### Reading text
GW and RW are the most preferred construction materials with the objective of heat insulation beneath the sidings of indoor and outdoor spaces, roofs, dividing walls with sandwich construction, and doors. Factors that are effective in this preference are the fact that their ignition temperatures are high compared to other materials and that their heat conductivity coefficients are low (Stec and Hull 2011). Due to these characteristics, it was thought that the mixture of these materials in certain ratios in the PBs would increase the fire resistance values of PBs. Accordingly, in this study it was aimed to determine the effect of using GW and RW in the ratios of 10%, 15%, or 20% as an additive and UF and MF as a binder on some burning properties of PB such as ignition time, flaming combustion temperature, flaming combustion duration, smoldering combustion duration, and loss of mass.

MATERIALS AND METHODS

Materials

Particles

The particles used in the production of boards that would be used in the tests were taken from the PB factory that had been dried to a moisture content of 1.5 to 3.0%. The particles were composed of 50% Crimean pine (Pinus nigra), 30% Eastern Black Sea oak (Quercus pontica), 15% quaking aspen (Populus tremula), and 5% industrial wood shavings. There was no bark in the mixture. The thicknesses of the particles were between 0.3 mm and 0.5 mm, widths between 2.10 mm and 3.85 mm, and lengths between 2.10 mm and 10.45 mm.

Binders of urea formaldehyde (UF) and melamine formaldehyde (MF)

The density of urea formaldehyde was 1.24 g/cm³ at 20 °C, pH value 8.1, viscosity 170 centipoises and amount of solid material was 55%. The density of melamine formaldehyde was 1.22 g/cm³ at 20 °C, pH value 9.0, viscosity 150 cPs, and amount of solid material was 54%.

Glass wool (GW) and rock wool (RW)

The heat conductivity resistance of glass wool used as an additive material in the production of PBs was 0.045 W/mK, heat conduction coefficient was 0.028 kcal/mh °C at 0 °C, heat conduction coefficient was 0.065 kcal/mh °C at 450 °C, fiber diameter interval was 3 to 40 microns, and the specific heat was 0.19 kcal/kg °C. The heat conductivity resistance of rock wool used as an additive material in the production of PBs was 0.039 W/mK, heat conduction coefficient was 0.039 kcal/mh °C at 10 °C, and the density was 150 kg/m³.

Automatic Laboratory Press

The HURSAN T100 brand automatic laboratory press was used for compressing PB draft specimens under the influence of heat and pressure. The dimensions of the flat surface of the press were 60 by 60 cm², temperature interval was 0 to 250 °C, and the pressure capacity was 250 bars.

Records from a dataset:
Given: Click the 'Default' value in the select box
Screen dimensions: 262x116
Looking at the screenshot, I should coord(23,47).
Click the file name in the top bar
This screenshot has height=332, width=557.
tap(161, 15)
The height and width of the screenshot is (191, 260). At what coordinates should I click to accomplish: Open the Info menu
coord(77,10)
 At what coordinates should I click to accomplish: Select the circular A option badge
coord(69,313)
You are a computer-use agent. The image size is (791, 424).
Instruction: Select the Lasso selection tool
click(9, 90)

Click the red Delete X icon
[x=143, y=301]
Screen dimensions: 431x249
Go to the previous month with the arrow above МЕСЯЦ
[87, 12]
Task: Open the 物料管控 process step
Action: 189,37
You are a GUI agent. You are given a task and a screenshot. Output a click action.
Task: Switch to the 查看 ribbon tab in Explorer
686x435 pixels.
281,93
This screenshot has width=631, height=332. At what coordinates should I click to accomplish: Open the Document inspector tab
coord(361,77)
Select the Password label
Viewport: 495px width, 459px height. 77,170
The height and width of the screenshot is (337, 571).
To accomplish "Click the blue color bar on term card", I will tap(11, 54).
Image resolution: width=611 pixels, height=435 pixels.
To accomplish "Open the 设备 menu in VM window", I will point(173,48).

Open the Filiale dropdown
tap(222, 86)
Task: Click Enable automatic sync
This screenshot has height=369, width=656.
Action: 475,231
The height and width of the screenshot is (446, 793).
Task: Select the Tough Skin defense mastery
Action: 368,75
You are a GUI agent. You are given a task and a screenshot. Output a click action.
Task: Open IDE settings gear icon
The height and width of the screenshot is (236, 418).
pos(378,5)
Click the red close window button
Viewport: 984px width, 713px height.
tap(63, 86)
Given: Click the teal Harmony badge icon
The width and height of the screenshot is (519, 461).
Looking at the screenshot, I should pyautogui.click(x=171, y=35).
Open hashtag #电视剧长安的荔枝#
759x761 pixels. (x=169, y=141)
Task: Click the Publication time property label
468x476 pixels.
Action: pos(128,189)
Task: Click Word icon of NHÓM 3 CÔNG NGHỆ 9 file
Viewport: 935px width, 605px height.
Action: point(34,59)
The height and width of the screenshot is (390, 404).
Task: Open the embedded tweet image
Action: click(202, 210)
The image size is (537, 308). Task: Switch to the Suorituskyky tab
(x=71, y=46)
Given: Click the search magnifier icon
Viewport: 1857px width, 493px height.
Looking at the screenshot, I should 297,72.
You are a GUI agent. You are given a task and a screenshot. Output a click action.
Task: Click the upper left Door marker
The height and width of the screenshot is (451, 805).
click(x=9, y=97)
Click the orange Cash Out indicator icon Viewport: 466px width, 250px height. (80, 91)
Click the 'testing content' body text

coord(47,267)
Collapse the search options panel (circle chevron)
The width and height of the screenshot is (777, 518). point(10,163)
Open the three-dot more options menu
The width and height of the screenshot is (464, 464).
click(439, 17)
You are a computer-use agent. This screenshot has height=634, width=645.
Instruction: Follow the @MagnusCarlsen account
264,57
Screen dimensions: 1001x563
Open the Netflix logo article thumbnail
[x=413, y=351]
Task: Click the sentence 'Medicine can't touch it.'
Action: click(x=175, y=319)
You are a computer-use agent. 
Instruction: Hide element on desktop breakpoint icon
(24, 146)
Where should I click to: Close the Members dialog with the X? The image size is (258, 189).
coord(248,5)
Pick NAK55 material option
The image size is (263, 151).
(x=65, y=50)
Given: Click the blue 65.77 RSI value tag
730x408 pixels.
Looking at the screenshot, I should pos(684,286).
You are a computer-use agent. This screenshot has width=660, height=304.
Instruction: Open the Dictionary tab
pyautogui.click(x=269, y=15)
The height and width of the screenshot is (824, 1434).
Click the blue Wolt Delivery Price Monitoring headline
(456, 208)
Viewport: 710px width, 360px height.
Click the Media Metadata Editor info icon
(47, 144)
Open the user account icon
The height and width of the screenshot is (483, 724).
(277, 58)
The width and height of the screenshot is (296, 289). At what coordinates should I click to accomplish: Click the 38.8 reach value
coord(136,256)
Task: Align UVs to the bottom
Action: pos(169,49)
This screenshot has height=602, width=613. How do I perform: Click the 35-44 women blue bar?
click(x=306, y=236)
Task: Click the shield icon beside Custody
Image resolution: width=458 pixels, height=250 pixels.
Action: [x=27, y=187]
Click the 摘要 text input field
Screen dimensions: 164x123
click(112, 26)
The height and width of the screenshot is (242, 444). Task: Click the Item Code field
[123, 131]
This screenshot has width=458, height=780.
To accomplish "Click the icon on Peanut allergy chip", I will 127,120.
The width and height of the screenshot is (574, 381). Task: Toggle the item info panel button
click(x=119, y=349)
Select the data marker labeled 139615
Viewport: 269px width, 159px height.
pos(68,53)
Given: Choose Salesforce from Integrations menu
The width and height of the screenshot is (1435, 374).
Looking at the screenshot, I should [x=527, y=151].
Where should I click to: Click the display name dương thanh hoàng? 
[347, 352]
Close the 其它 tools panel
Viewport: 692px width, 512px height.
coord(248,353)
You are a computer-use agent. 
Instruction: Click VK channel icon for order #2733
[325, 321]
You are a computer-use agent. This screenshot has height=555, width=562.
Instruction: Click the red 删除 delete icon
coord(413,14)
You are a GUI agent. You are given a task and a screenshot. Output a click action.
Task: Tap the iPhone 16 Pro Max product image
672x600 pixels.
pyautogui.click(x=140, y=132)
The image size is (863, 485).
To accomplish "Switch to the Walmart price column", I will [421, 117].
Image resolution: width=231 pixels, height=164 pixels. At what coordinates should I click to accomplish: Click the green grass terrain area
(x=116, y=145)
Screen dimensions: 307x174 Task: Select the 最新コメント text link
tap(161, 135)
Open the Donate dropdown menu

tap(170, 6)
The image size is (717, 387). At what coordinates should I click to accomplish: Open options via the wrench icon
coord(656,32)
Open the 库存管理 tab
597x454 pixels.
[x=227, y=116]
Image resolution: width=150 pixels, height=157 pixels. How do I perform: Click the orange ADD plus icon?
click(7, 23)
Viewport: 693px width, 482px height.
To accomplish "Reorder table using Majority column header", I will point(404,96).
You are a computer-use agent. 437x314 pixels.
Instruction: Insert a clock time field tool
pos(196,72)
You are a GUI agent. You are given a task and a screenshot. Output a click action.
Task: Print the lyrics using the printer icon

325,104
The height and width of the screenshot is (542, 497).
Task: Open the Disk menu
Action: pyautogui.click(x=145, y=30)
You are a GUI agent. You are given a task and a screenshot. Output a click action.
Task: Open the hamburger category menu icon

### The problem
Please state the pressure capacity of the automatic laboratory press described in the particleboard text.

### Result for this task
250 bars